Following Sima Shi's death in 255, his younger brother Sima Zhao became the new regent. Xun Yi was promoted to a Master of Writing (尚書). Between 257 and 258, when Sima Zhao was on a campaign to suppress a rebellion by Zhuge Dan, he left Xun Yi behind to guard the imperial capital Luoyang in his absence. In 260, after his maternal nephew Chen Tai died, Xun Yi replaced him as a Supervisor (僕射) and took charge of the Ministry of Personnel. After he took over the ministry, he implemented more stringent practices to ensure that officials were carefully selected and appointed. During the Xianxi era (264-265) in the reign of the last Wei emperor Cao Huan, Xun Yi served as Minister of Works and was promoted from a village marquis to a district marquis.

Xun Yi was known for his filial piety, which he maintained even when he was already in his 60s. When his mother died, he left office to perform filial mourning and displayed such deep sorrow over her death that he earned praise from his contemporaries for his filial piety. Sima Zhao also provided escorts for Xun Yi when he travelled around. In 265, after the Cao Wei state conquered one of its rival states, Shu Han, it wanted to restore the five-tiered nobility hierarchy system so it put Xun Yi in charge of the process. Xun Yi proposed to the Wei imperial court to allow Yang Hu, Ren Kai (任愷), Geng Jun (庚峻), Ying Zhen (應貞) and Kong Hao (孔顥) to assist him, and they collectively drafted a set of rules governing imperial protocol and etiquette. Xun Yi was also promoted from a district marquis to a county marquis under the title "Marquis of Linhuai" (臨淮侯).

==Service under the Jin dynasty==
Xun Yi continued serving under the government of the Jin dynasty, which replaced the state of Cao Wei in February 266. After Sima Yan (Emperor Wu) was enthroned as the first Jin emperor, he promoted Xun Yi from a county marquis to a duke under the title "Duke of Linhuai" (臨淮公), with 1,800 taxable households in his dukedom. Emperor Wu also appointed Xun Yi as Minister over the Masses. Later, Xun Yi was concurrently appointed as a Palace Attendant and promoted to Grand Marshal (太尉), putting him in charge of military affairs and in command of 100 of the emperor's close guards. Shortly after, Xun Yi was given an additional appointment as acting Grand Tutor to the Crown Prince (太子太傅).

Xun Yi died in 274 during the Taishi era (265–274) of Emperor Wu's reign. Before his death, he had been tasked with arranging the music for two dance pieces, Zhengde (正德) and Dayu (大豫). Emperor Wu held a grand state funeral for Xun Yi and ordered the crown prince Sima Zhong to pay respects at the funeral.
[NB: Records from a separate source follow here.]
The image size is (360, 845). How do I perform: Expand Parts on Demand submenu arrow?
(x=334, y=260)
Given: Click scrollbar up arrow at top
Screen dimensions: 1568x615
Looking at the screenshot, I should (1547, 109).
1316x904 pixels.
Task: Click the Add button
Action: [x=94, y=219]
He also honoured Xun Yi with the posthumous name "Kang" (康), hence Xun Yi was formally known as "Duke Kang of Linhuai" (臨淮康公). Xun Yi's family members were given two million coins to build a house because Xun Yi and his family had no fixed residence when he was still living. In the early Xianning era (275–280) of Emperor Wu's reign, the emperor issued an imperial edict to honour his subjects who had rendered meritorious service. Xun Yi, as one of those subjects named in the edict, was enshrined in the imperial ancestral temple.
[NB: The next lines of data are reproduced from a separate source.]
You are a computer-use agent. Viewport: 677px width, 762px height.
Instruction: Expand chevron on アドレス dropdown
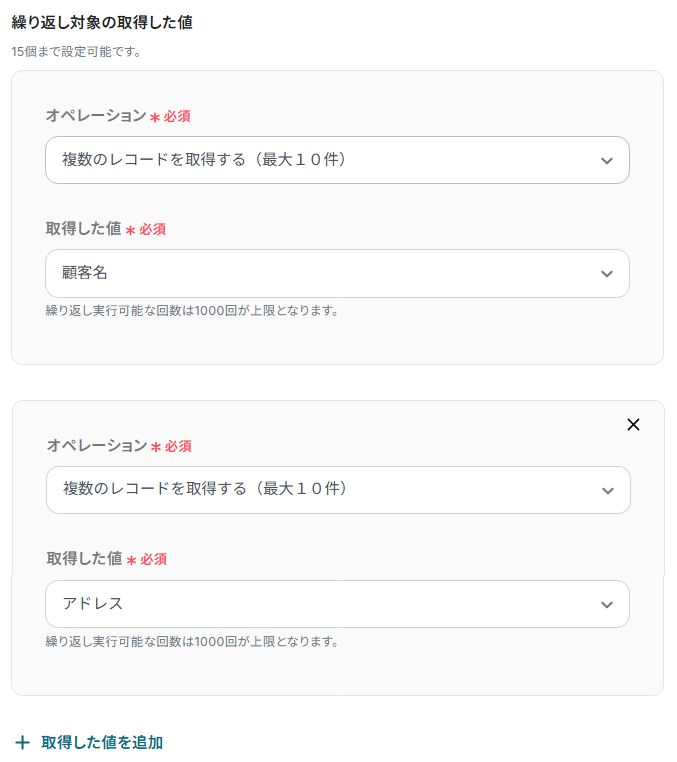[607, 605]
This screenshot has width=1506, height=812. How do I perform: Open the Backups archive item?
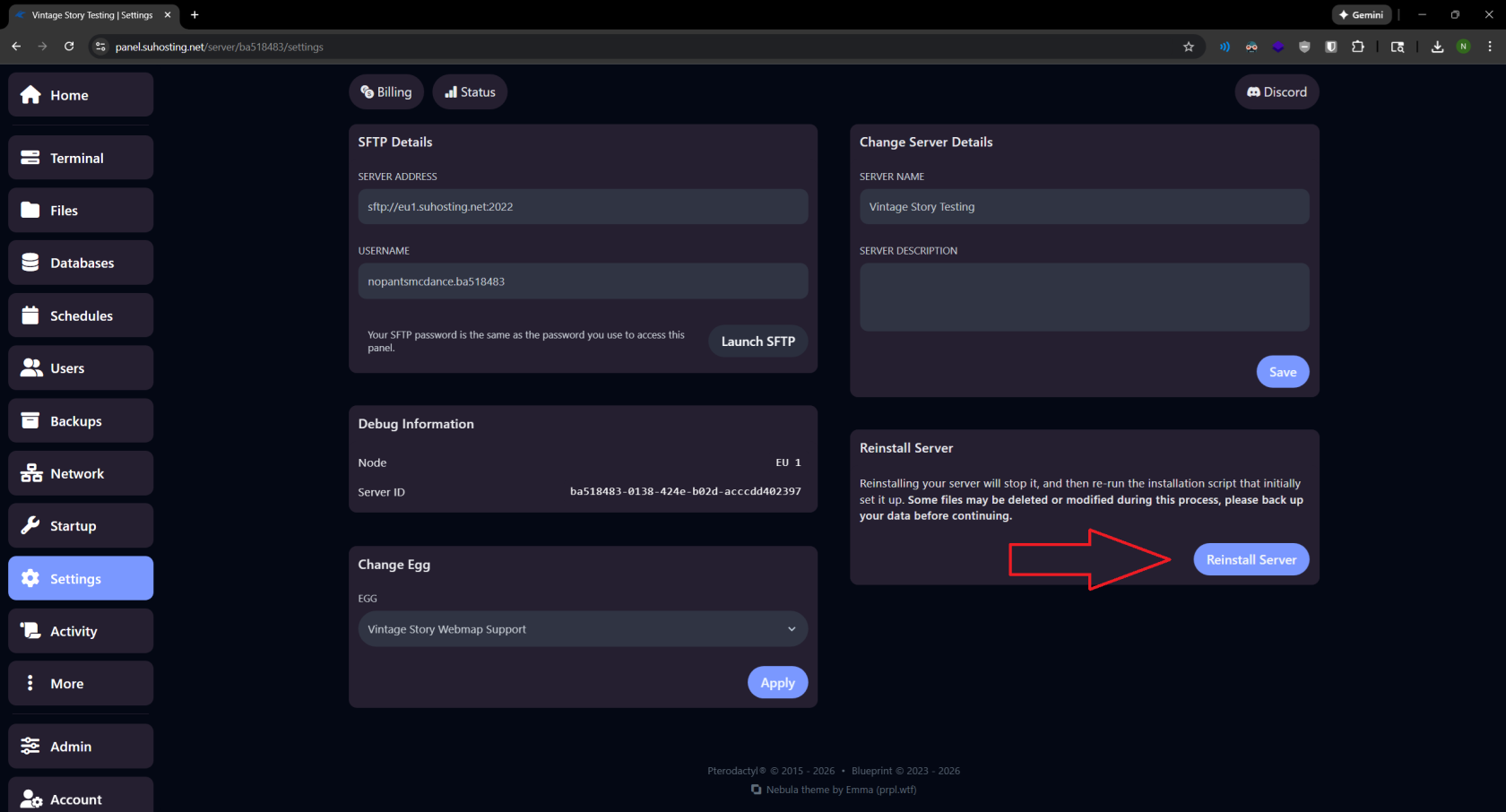[x=81, y=421]
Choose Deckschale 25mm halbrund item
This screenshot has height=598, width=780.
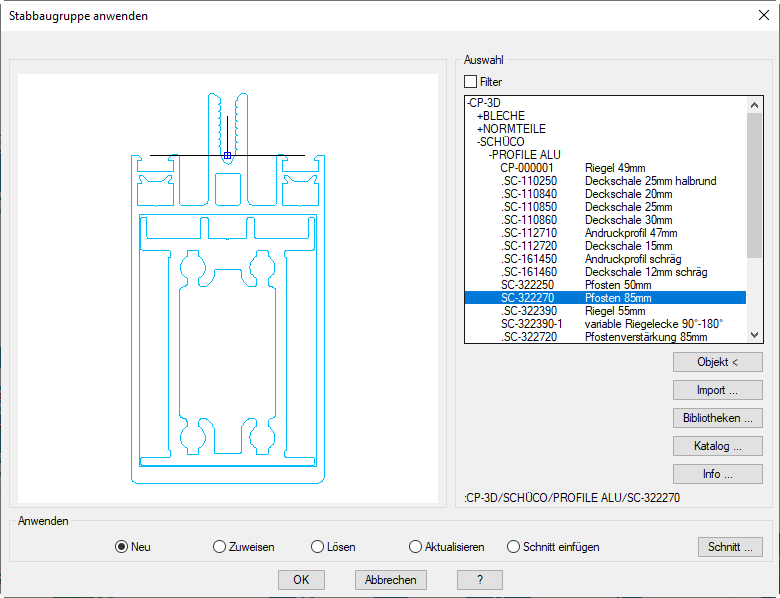coord(650,181)
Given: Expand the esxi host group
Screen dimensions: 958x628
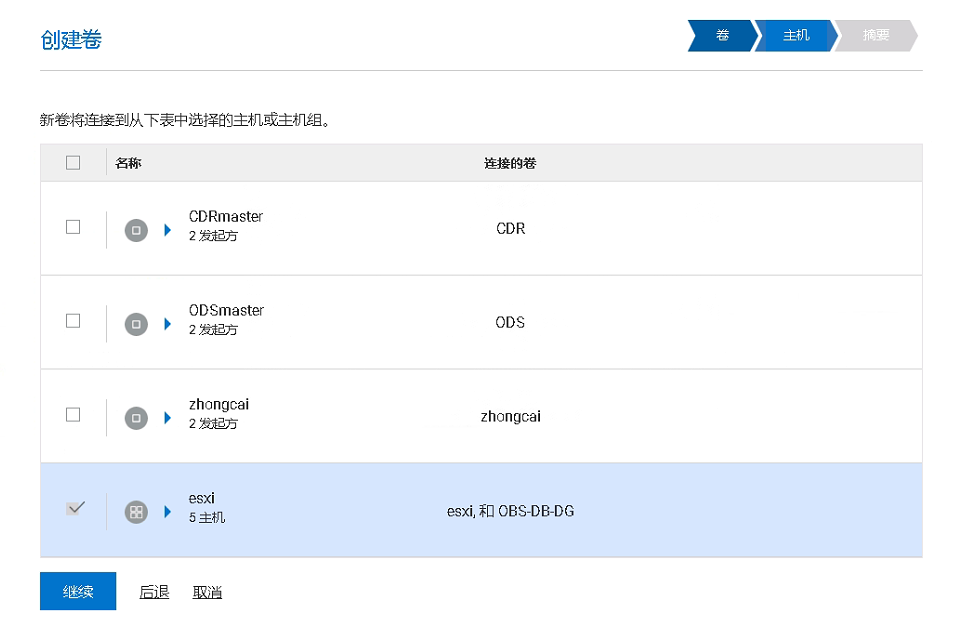Looking at the screenshot, I should tap(168, 512).
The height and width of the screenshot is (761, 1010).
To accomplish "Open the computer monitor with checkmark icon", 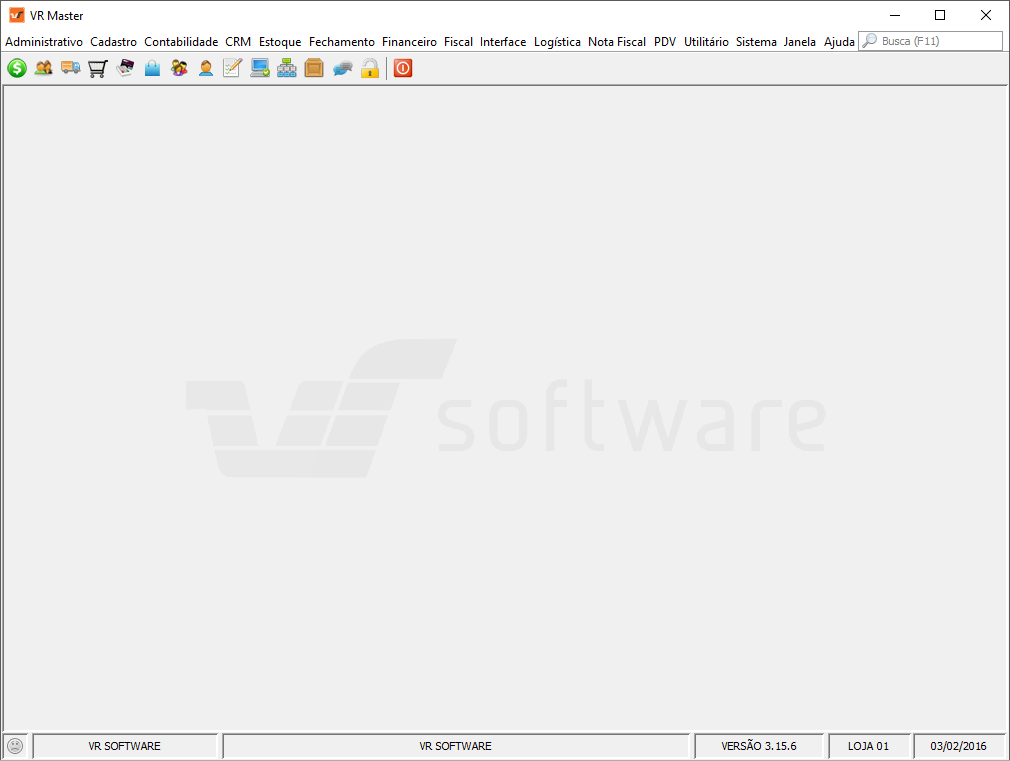I will tap(260, 68).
Xun Yi was very familiar with the rules of decorum and propriety, having read and known by heart the contents of books such as Etiquette and Ceremonial, Book of Rites and Rites of Zhou. Although his moral character was considered generally good, it was nonetheless tarnished by his obsequious behaviour towards, and association with, Jia Chong and Xun Xu (荀勗). When it was time for the crown prince Sima Zhong to marry, Xun Yi nominated Jia Nanfeng, Jia Chong's daughter to be the prince's consort. He was scorned by others for doing that.

==Succession==
Xun Yi had no son when he died so he had no one to inherit his peerage and dukedom. Sometime in the late 380s, Xun Xu (荀序), a great-great-grandnephew of Xun Yi, inherited the peerage as the "Duke of Linhuai". After Xun Xu's death, Emperor Xiaowu (r. 372–396) designated Xun Xu's son, Xun Heng (荀恆), as the new Duke of Linhuai. The peerage was later passed on to Xun Heng's son, Xun Longfu (荀龍符), and finally abolished in 420 when Liu Yu ended the Jin dynasty and founded the Liu Song dynasty.